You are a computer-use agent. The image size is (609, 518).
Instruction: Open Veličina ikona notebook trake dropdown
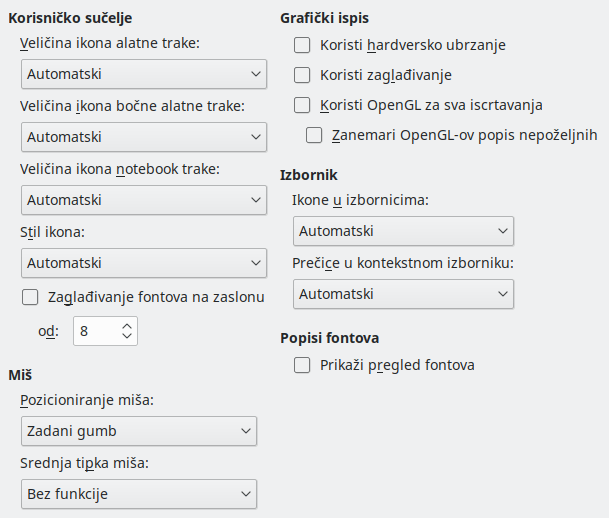pos(144,200)
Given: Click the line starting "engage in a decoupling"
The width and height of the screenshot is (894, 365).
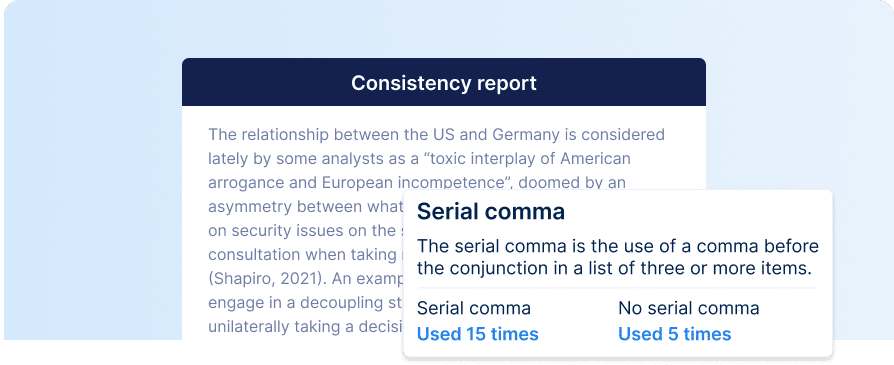Looking at the screenshot, I should (305, 302).
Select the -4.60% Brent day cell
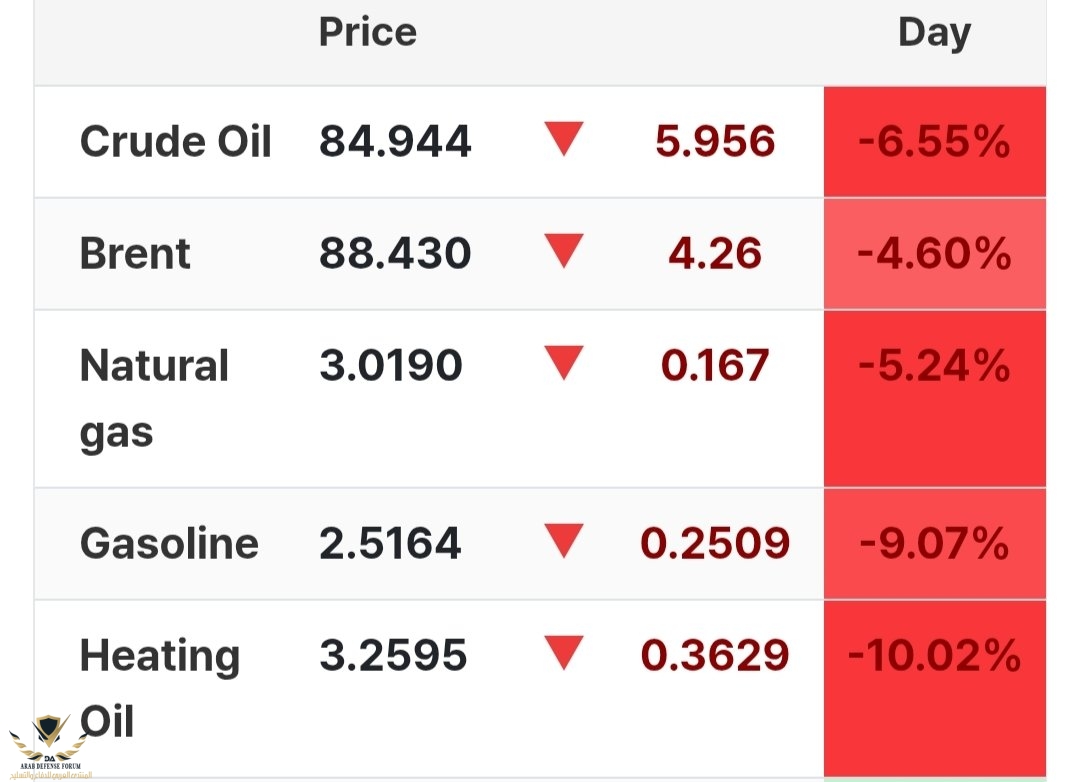Screen dimensions: 1080x782 pos(935,254)
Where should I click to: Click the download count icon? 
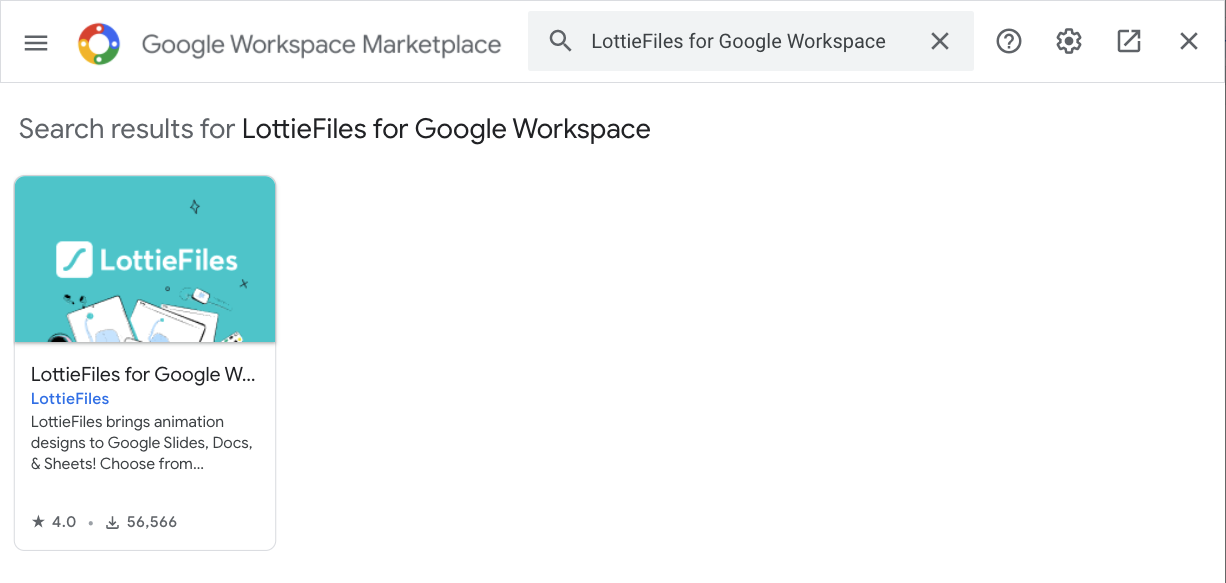[113, 522]
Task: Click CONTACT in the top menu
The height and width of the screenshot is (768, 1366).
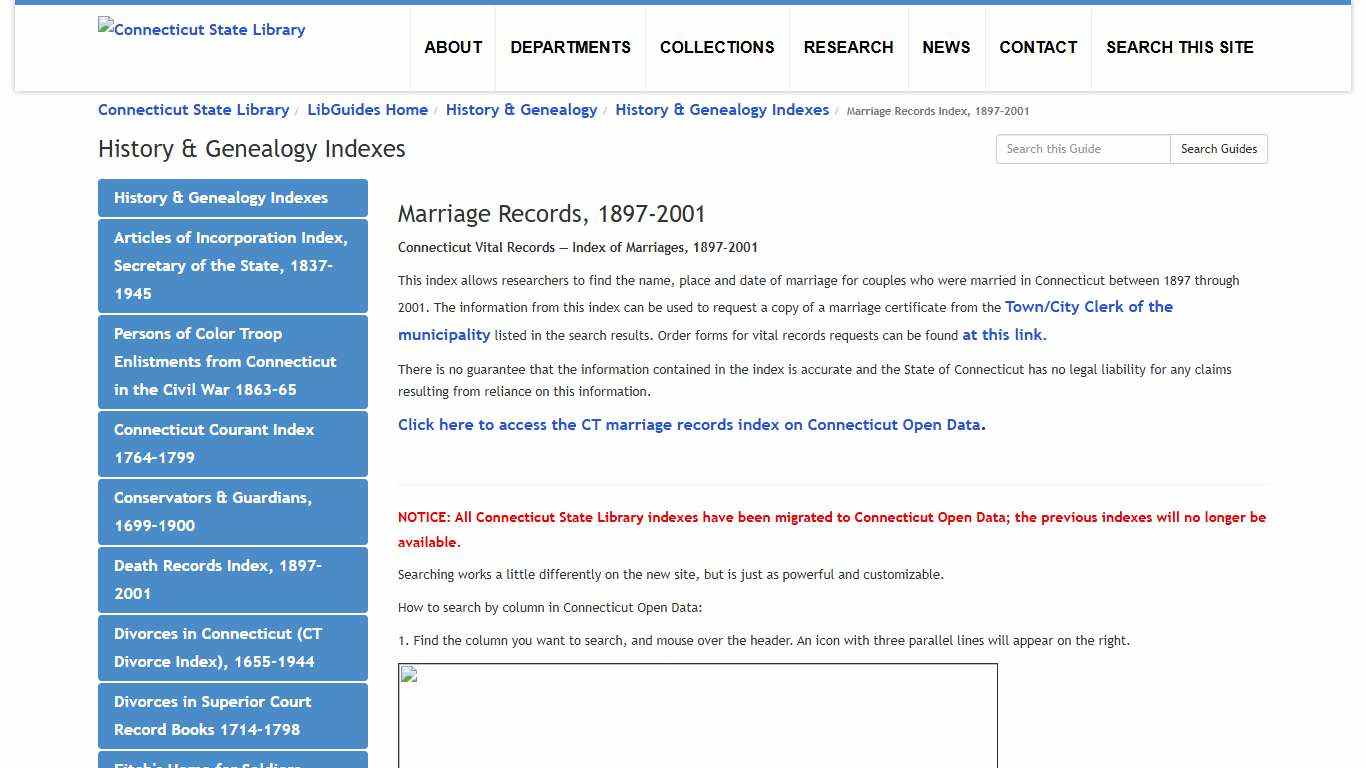Action: (1038, 47)
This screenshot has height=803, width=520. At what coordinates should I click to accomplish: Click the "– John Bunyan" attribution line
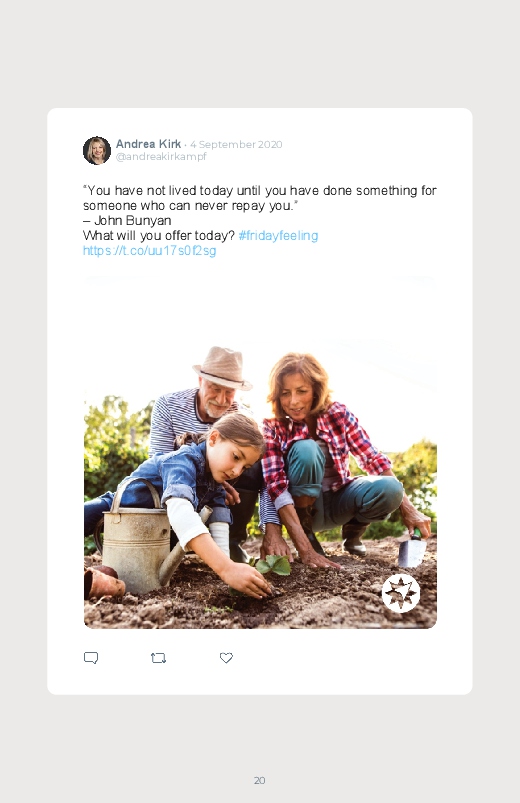tap(127, 221)
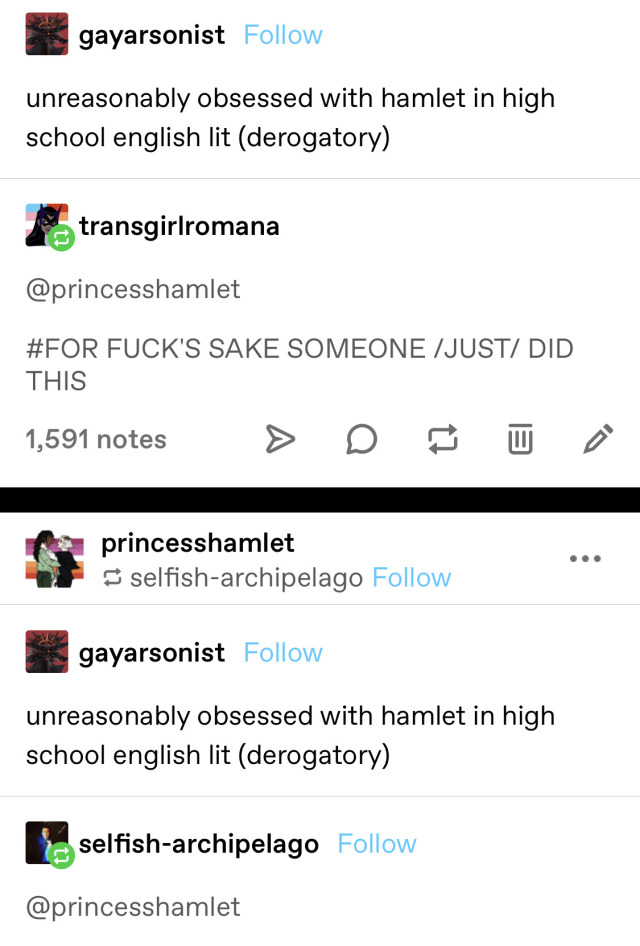This screenshot has width=640, height=946.
Task: Open the 1,591 notes count
Action: click(x=96, y=439)
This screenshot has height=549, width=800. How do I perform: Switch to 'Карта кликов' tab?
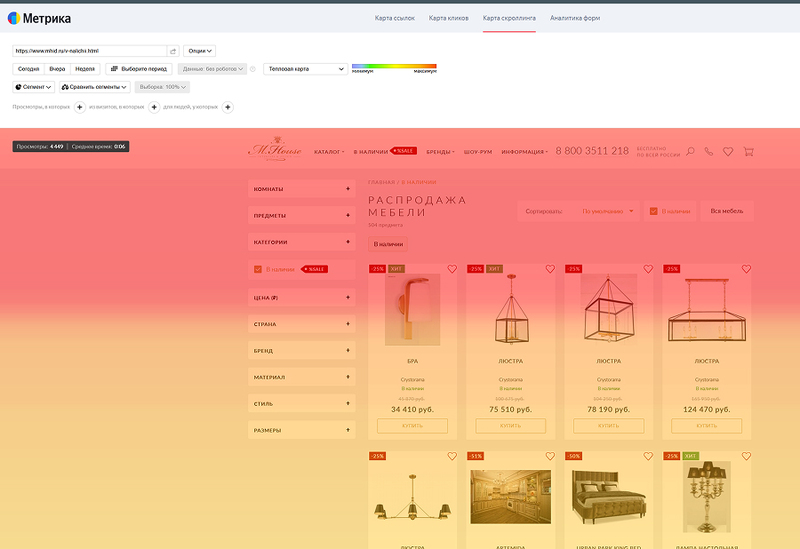[x=449, y=18]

» **Directions**
Reproduce the entries above without change, omitting all pictures.

» **Solution for this problem**
You are a computer-use agent. The image size is (609, 518).
Instruction: Open Veličina ikona notebook trake dropdown
pos(144,200)
Given: Click the line starting "engage in a decoupling"
The width and height of the screenshot is (894, 365).
Looking at the screenshot, I should (305, 302).
Select the -4.60% Brent day cell
Screen dimensions: 1080x782 pos(935,254)
Where should I click to: Click the download count icon? 
[113, 522]
Task: Click CONTACT in the top menu
The height and width of the screenshot is (768, 1366).
Action: (1038, 47)
This screenshot has height=803, width=520. At what coordinates should I click to accomplish: Click the "– John Bunyan" attribution line
tap(127, 221)
This screenshot has width=640, height=946.
Task: Open the 1,591 notes count
Action: click(x=96, y=439)
This screenshot has height=549, width=800. How do I perform: Switch to 'Карта кликов' tab?
[x=449, y=18]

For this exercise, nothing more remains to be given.